▸ **Provided records**:
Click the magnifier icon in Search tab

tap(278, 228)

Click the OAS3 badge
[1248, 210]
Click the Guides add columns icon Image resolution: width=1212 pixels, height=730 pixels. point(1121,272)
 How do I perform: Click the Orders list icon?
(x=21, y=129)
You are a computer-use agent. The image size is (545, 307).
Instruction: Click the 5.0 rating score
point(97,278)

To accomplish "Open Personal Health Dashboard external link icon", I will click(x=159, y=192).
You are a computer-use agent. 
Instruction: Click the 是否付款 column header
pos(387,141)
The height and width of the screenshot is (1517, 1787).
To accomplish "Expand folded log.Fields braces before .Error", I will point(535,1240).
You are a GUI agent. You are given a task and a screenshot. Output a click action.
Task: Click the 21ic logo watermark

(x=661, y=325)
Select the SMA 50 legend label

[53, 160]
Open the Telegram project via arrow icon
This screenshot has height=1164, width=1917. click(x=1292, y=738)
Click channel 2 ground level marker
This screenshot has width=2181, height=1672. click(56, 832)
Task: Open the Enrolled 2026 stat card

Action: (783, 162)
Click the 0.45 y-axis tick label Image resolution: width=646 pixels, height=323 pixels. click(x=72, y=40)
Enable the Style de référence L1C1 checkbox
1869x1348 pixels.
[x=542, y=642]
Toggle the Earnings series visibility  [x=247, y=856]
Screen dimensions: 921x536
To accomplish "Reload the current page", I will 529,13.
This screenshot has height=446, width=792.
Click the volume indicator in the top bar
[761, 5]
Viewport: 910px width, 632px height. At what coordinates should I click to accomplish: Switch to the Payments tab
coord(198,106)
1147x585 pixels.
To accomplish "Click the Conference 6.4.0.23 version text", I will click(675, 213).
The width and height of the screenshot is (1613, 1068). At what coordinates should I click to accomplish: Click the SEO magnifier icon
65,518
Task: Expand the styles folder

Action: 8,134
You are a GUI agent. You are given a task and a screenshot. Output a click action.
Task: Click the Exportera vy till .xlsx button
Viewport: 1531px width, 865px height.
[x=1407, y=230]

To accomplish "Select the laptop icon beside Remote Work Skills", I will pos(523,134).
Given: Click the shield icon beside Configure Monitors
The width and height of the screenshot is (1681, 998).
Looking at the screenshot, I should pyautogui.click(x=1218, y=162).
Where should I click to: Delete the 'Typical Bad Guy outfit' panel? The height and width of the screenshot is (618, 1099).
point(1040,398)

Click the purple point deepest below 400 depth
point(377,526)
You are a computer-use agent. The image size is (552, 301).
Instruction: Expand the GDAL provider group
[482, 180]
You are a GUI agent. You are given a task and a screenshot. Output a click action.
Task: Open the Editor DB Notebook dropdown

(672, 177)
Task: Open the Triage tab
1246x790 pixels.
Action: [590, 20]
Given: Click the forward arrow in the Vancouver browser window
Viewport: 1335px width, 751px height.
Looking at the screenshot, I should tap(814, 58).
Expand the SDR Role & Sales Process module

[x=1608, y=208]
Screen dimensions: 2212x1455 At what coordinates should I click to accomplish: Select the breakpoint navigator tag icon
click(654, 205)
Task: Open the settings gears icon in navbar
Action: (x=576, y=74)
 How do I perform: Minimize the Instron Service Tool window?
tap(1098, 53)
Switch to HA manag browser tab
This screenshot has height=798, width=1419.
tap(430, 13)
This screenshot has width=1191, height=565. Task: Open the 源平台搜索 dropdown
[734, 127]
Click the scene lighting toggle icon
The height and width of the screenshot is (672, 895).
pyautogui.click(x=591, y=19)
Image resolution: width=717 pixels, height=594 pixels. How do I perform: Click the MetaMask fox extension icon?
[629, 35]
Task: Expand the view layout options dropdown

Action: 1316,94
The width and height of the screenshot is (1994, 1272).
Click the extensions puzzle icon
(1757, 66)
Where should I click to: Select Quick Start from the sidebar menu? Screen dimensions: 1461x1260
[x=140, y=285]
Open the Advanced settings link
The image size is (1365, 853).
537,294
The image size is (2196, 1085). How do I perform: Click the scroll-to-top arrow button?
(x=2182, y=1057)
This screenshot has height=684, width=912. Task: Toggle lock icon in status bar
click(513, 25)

▸ **Work task**: How many lines of the data include the word "computer"? Reply with the number and nothing else.

▸ **Response below**: 3